> _Records for processing_
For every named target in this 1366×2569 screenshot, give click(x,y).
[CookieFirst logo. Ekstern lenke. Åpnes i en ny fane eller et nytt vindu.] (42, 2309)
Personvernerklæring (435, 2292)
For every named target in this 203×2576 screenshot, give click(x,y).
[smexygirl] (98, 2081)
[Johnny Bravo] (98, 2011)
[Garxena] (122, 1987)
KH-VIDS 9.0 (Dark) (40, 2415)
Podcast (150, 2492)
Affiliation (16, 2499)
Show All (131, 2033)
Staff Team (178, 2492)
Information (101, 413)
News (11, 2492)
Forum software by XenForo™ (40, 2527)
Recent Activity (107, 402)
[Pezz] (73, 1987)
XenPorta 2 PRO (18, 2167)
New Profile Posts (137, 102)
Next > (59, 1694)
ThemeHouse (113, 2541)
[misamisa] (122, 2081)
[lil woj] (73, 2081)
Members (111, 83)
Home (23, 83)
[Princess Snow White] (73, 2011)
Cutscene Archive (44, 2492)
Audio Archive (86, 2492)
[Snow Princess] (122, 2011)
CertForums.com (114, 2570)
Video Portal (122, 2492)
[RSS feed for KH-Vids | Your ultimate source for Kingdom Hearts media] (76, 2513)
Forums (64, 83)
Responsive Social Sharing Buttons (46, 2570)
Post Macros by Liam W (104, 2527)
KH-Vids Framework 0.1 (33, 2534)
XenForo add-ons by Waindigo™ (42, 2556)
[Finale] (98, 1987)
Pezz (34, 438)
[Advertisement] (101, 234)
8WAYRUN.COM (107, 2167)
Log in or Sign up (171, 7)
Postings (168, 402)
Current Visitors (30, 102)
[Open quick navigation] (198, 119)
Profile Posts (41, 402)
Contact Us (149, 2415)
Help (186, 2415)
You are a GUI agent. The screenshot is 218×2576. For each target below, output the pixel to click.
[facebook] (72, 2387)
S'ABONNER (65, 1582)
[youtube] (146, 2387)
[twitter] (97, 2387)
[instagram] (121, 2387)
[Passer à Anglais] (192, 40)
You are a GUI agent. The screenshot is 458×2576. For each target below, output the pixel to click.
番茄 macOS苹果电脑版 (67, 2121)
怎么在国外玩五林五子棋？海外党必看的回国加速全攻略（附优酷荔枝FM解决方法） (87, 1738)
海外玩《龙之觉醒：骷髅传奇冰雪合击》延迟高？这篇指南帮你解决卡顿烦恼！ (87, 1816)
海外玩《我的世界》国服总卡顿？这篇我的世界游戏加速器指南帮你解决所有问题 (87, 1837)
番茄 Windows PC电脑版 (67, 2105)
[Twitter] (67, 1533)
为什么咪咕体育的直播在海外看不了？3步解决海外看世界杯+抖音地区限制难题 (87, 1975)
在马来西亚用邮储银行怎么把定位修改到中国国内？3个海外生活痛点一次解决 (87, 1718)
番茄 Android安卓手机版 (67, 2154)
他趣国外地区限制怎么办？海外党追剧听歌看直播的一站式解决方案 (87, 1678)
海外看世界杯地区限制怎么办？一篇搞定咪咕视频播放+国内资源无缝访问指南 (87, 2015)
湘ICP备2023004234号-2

> _Problem to solve_
Nothing but the lines above from the one containing "KH-Vids Framework 0.1 (33, 2534)" through the one containing "番茄 Windows PC电脑版 (67, 2105)" should appear in the answer, each repeated exactly.

> _Your solution_
KH-Vids Framework 0.1 (33, 2534)
XenForo add-ons by Waindigo™ (42, 2556)
[Finale] (98, 1987)
Pezz (34, 438)
[Advertisement] (101, 234)
8WAYRUN.COM (107, 2167)
Log in or Sign up (171, 7)
Postings (168, 402)
Current Visitors (30, 102)
[Open quick navigation] (198, 119)
Profile Posts (41, 402)
Contact Us (149, 2415)
Help (186, 2415)
You are a GUI agent. The screenshot is 218×2576. For each target below, output the pixel to click.
[facebook] (72, 2387)
S'ABONNER (65, 1582)
[youtube] (146, 2387)
[twitter] (97, 2387)
[instagram] (121, 2387)
[Passer à Anglais] (192, 40)
You are a GUI agent. The screenshot is 458×2576. For each target below, output the pixel to click.
番茄 macOS苹果电脑版 (67, 2121)
怎么在国外玩五林五子棋？海外党必看的回国加速全攻略（附优酷荔枝FM解决方法） (87, 1738)
海外玩《龙之觉醒：骷髅传奇冰雪合击》延迟高？这篇指南帮你解决卡顿烦恼！ (87, 1816)
海外玩《我的世界》国服总卡顿？这篇我的世界游戏加速器指南帮你解决所有问题 (87, 1837)
番茄 Windows PC电脑版 (67, 2105)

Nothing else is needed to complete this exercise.